Saint Laurent’s Summer 2027 Men’s collection by Anthony Vaccarello unfolds inside the Bourse de Commerce — Pinault Collection, where architecture, atmosphere, and absence become inseparable from the clothes themselves. The circular structure—designed by Tadao Ando Architect & Associates, Niney et Marca Architectes, and Agence Pierre-Antoine Gatier—grounds the presentation in a language of restraint: concrete, proportion, and light forming a silent, continuous frame for what is revealed within it.
At the center of the experience is Fujiko Nakaya’s Cloud #07156 (2026), an immersive fog installation that transforms the rotunda into a shifting field of visibility and disappearance. As mist fills the space, the building ceases to function as a static container and instead becomes a breathing environment—one in which bodies and garments appear, dissolve, and re-emerge like fragments of thought.
Vaccarello’s collection is anchored in a provocation: “Nobody is trying to seduce you. What makes them seductive is that they do not need to.” From this premise, the show considers desire not as accumulation but as withdrawal—what happens when drama, noise, and excess are withheld rather than amplified. Across 40 looks, restraint becomes its own form of intensity.
Tailoring is sharpened into new proportions: a three-button jacket cut higher on the body, paired with narrow flat-fronted or softly pleated trousers; familiar Saint Laurent codes—the waistcoat, the ribbed V-neck sweater—recalibrated through precision rather than reinvention. Even athletic blousons appear refined, rendered in unexpectedly delicate technical taffeta. Gold threads through the collection not as ornament but as transformation, turning the utilitarian trench into something heightened yet still functional. The palette remains grounded—grey, brown, black, beige—punctuated by flashes of orange, ochre, claret, lime, powder blue, and shimmering gold.
The collection is informed by figures who treated restraint as a form of expression: Marguerite Duras, Tina Chow, and the fictional Mr. Ripley. Each, in different ways, embodies Vaccarello’s central idea that omission can be more powerful than declaration. As the notes frame it: “It is refusal, perhaps, that most powerfully fuels desire.” And further: “We have forgotten the pleasure of the unknown, the unseen and the unspoken.”

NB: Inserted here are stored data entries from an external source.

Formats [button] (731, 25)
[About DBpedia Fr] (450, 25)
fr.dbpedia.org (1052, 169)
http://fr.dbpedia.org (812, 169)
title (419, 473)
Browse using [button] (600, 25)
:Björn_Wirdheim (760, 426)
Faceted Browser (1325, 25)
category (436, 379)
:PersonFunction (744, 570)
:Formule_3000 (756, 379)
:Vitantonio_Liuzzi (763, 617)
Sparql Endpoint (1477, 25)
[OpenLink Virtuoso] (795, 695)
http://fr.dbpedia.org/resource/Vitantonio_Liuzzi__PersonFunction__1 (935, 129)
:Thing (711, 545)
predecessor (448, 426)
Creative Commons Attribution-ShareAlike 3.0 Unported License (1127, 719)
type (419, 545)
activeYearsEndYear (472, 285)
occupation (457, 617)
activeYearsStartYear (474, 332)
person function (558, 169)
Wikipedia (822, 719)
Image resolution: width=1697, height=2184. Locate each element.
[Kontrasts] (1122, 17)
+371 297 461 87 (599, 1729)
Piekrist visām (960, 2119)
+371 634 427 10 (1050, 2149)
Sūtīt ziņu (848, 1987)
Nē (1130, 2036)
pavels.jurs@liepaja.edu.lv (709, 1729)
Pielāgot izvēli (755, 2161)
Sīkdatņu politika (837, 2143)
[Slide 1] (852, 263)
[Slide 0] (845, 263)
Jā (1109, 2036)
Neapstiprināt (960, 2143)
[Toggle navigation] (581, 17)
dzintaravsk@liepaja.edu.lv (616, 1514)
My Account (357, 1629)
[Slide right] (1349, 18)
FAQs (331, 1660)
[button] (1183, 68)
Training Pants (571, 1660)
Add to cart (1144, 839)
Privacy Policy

The presentation extends this philosophy into space and choreography. Models move through Cloud #07156 in a sixteen-minute sequence, emerging and dissolving within Nakaya’s fog. Here, clothing is never fully fixed in view. Instead, it becomes part of an atmosphere where presence is temporary, and disappearance is designed. The installation is not a backdrop but an active force—another articulation of absence, restraint, and desire in motion.